Wendt India
Abrasives and precision component maker Wendt India, a Rs.10 face value stock quoted at over Rs.1800, IS debt free, with a consistent dividend paying track record, as such does not look like a small cap stock. But its market cap at less than Rs.100 crore and earnings drive home that point. For Q4FY15, the company posted a 14% (YoY) rise in net sales at Rs.33 crore and net profit came in at Rs.4 crore v/s Rs.2 crore in previous Q4. EPS for FY15 stands at Rs.67.70. Its equity capital is tiny at Rs.2 crore, explaining why it is ‘small cap’.

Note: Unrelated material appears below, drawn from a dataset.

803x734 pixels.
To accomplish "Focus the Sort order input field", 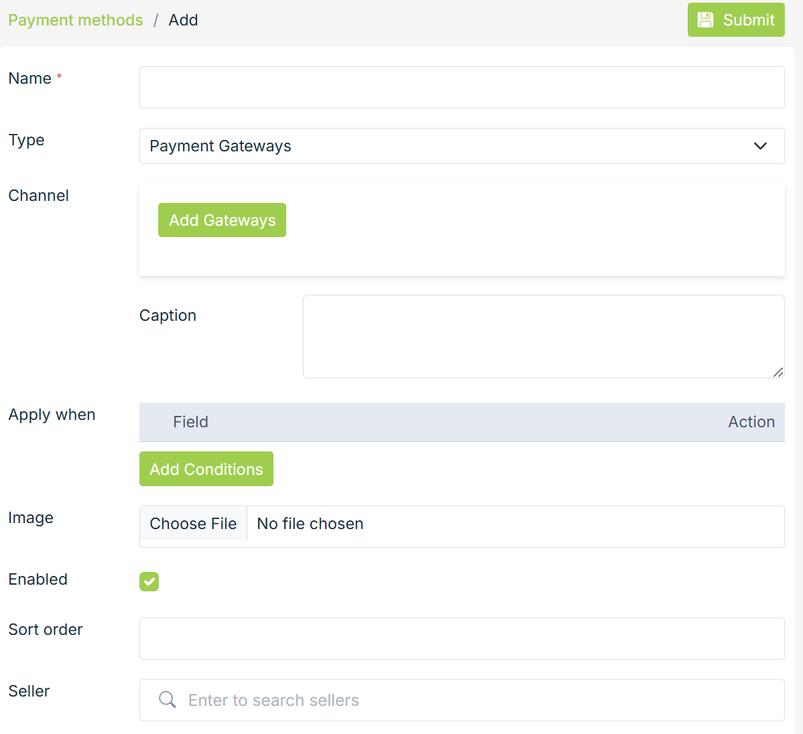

The company has declared a total dividend of 250% or Rs.25 per share for FY15, which is pretty generous. The German parent holds 39.87% stake and Carborundum Universal holds 39.87%. Thus promoters stake is at 79.74%. The company imports over 50% of its raw materials, thus faces risk of volatile rupee but this is partly offset by its export revenue, which accounts for one fifth of its sales. The German parent is not averse to selling off its almost 40% stake and is even ready to offer it to Carborundum but is demanding the market price of Wendt, which is not acceptable to Carborundum. The stake of German parent was bought out by 3M and Carborundum has moved the Company Law Board saying that it has the first right of refusal to buy out shares of the parent. KPMG has suggested a fair price for the buyout which may or may not be accepted by 3M. Coming months could be interesting and this expectation alone will keep the share price buoyant. The company is sitting on a healthy reserves of Rs.97 crore and likewise, bonus hopes remain high.